他指尖缠绕的火焰此时此刻无比温顺,与方才燃得疯狂的样子完全不同。
“所以只问一遍,你说或不说都无所谓。”
——反正都会死。
芬恩咳出一口血,分明身体止不住颤抖,脸上却仍在笑:“完美的……人偶。”
猛然间,所有的尸体都化成灰烬,还没来得及反应,脚下的男人便瞬间化成一束束黑影,四散逃窜。
是北地精灵的幻术。
闻南目光一冷:“雕虫小技。”
数不清的冰蓝蝴蝶涌现,一片流光飞舞后,少年的身影也消失在原地。
海登堡深夜十分安静,偶尔有几声鸟鸣也被淹没在无边无际的黑暗里。
闻南紧紧追着黑影拐进了一条小巷,终于在最深处见到了浑身浴血的黑袍身形。
他缓缓接近,正要说话,脑海里突兀地响起了喧闹欢快的女声:
“叮叮咚咚,无微不至的梅莉小提示——”
闻南正要掐断连接,却忽然感觉脚下一沉。
银白的五芒星图案在地面上亮起,自中心向四周描绘出细腻的纹路,尖端像是卷曲的树叶,在阴冷的泥土里舒展生长。
这是……奥托维亚圣教堂的阵法?
平缓的声音响起,仿佛有人贴在他耳边高唱着圣歌,自启示录一路欢吟到黎明赞歌,直达天堂的号角,焚烧恶魔的心脏。

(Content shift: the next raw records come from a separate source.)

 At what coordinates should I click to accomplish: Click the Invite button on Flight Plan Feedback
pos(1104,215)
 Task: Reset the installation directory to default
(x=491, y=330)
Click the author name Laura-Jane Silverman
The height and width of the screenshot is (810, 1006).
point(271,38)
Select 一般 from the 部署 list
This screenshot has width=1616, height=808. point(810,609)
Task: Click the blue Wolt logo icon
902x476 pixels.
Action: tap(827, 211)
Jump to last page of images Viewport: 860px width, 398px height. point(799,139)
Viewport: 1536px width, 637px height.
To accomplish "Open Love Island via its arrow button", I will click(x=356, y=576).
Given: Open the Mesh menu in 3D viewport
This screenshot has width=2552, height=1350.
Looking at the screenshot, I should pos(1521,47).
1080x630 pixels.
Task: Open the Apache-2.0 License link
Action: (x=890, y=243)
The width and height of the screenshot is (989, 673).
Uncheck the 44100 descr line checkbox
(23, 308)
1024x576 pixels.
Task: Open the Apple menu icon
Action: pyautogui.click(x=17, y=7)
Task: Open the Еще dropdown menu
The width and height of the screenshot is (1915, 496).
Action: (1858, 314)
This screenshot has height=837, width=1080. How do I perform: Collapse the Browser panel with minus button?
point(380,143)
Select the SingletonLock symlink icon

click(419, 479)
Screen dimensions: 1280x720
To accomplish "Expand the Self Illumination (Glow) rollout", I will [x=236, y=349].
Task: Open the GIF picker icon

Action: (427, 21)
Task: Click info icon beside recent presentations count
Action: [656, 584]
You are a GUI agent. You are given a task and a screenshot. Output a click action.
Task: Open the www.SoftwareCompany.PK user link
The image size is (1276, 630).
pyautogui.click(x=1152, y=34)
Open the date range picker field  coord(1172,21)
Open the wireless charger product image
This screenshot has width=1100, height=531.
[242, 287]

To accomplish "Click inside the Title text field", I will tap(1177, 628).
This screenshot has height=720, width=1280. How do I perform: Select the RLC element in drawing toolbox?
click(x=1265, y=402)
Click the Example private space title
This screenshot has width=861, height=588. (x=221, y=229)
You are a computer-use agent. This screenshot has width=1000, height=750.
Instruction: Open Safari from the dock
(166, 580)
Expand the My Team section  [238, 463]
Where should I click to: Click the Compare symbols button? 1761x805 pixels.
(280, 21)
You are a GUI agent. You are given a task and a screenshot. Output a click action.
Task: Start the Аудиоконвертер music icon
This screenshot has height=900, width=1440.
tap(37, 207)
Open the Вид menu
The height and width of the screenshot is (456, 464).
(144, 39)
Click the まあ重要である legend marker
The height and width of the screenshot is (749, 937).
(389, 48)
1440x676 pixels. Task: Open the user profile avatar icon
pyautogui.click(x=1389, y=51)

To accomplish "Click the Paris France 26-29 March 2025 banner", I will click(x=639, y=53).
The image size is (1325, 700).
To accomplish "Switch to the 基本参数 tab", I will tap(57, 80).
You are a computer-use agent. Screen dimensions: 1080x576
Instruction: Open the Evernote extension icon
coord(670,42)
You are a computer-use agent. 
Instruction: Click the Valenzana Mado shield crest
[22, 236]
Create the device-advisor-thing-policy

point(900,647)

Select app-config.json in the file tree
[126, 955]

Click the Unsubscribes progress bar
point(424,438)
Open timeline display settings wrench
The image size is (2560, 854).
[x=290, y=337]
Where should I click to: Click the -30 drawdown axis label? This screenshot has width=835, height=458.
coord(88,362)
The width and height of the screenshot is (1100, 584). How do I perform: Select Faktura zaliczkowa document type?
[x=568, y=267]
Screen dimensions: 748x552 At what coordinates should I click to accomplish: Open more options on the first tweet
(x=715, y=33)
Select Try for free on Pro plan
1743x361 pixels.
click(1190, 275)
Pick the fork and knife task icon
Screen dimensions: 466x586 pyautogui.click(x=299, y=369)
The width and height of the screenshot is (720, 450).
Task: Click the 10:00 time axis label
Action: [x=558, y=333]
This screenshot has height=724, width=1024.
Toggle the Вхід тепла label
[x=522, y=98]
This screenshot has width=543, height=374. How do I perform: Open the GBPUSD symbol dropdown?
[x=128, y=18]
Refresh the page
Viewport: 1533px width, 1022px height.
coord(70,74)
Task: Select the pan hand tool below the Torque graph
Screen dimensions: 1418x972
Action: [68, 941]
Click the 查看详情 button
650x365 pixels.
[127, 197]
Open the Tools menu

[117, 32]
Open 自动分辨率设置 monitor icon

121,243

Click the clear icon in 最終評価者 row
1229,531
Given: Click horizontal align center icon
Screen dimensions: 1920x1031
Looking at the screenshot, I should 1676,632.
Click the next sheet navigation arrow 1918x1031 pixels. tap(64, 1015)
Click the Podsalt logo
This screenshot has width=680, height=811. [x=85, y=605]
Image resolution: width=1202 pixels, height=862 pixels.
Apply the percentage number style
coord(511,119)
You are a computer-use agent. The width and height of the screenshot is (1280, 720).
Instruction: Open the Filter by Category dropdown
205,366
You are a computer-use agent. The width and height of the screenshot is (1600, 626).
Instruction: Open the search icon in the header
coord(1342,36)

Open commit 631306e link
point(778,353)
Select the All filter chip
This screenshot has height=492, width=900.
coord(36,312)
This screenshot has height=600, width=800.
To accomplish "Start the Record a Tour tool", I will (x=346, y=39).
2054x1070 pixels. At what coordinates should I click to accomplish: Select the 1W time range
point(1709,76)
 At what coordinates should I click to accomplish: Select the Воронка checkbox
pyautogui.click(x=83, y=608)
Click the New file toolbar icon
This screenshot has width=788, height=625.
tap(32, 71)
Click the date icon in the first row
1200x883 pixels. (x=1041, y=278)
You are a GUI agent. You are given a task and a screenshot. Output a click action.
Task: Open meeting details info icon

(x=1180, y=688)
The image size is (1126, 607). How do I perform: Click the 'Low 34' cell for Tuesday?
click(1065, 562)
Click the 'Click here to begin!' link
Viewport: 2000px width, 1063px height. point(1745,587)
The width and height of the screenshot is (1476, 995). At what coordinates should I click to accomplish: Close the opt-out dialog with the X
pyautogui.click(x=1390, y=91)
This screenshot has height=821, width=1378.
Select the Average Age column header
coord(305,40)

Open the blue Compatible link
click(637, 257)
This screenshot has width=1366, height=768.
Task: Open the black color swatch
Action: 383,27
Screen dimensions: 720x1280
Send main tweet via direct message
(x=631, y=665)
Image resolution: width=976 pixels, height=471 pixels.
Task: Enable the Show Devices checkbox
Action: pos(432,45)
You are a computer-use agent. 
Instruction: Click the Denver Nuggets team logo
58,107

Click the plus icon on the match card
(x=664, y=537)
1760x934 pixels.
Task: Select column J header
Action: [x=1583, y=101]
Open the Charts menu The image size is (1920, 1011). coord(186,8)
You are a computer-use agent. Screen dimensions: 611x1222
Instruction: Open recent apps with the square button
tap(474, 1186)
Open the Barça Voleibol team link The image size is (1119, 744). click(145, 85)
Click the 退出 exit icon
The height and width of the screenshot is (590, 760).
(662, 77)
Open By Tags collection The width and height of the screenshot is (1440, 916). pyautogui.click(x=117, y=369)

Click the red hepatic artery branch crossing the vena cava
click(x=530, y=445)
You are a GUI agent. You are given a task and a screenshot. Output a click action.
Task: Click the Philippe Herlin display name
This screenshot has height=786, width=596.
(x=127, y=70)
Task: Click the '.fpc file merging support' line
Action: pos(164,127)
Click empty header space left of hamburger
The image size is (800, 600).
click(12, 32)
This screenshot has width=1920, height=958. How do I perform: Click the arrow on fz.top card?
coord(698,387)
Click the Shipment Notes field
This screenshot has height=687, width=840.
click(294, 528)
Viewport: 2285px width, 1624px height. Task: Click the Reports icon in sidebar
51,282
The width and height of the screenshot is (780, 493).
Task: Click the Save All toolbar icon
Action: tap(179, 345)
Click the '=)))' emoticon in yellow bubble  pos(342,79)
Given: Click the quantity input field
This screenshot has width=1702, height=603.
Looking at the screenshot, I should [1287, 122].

圣洁光辉弥漫在整片巷街,信仰的温柔驱散了无形的黑暗,对于人类来说,这是新生与祝福,但对于魔族,这是衰亡与苦难的开端。
剧烈的疼痛遏制住了闻南的行动,使得他露出破绽,但对方很清楚区区方阵是困不住高等级魔族的。
“苍白的火焰是永恒的白昼,如神明慈爱,照耀人间。”
于是下一秒,头顶闪耀出传送法阵,沉重的棺材倒扣而下,无数根藤蔓自棺椁中倾泻出来,眨眼间缠上少年的身体。
粗壮的藤如同蛇身一般紧紧勒住四肢和腰身,麻痹神经的刺扎入皮肤,毒素汹涌澎湃地顺着血液蔓延至全身。
“唔……”闻南感觉到了无法逃离的窒息。
金黄的液体在藤蔓之间溢出,浓郁的松脂气味包裹住所有感官,身体开始麻木,瞳孔逐渐涣散。
纠缠不清的藤枝像是情人见面时热络迫切的相拥,连一丝一毫的缝隙都不舍得留下。
疲倦与睡意姗姗来迟,闻南看到最后一丝光亮消失在棺材封闭之前,接着便彻底坠入了无休无止的黑暗。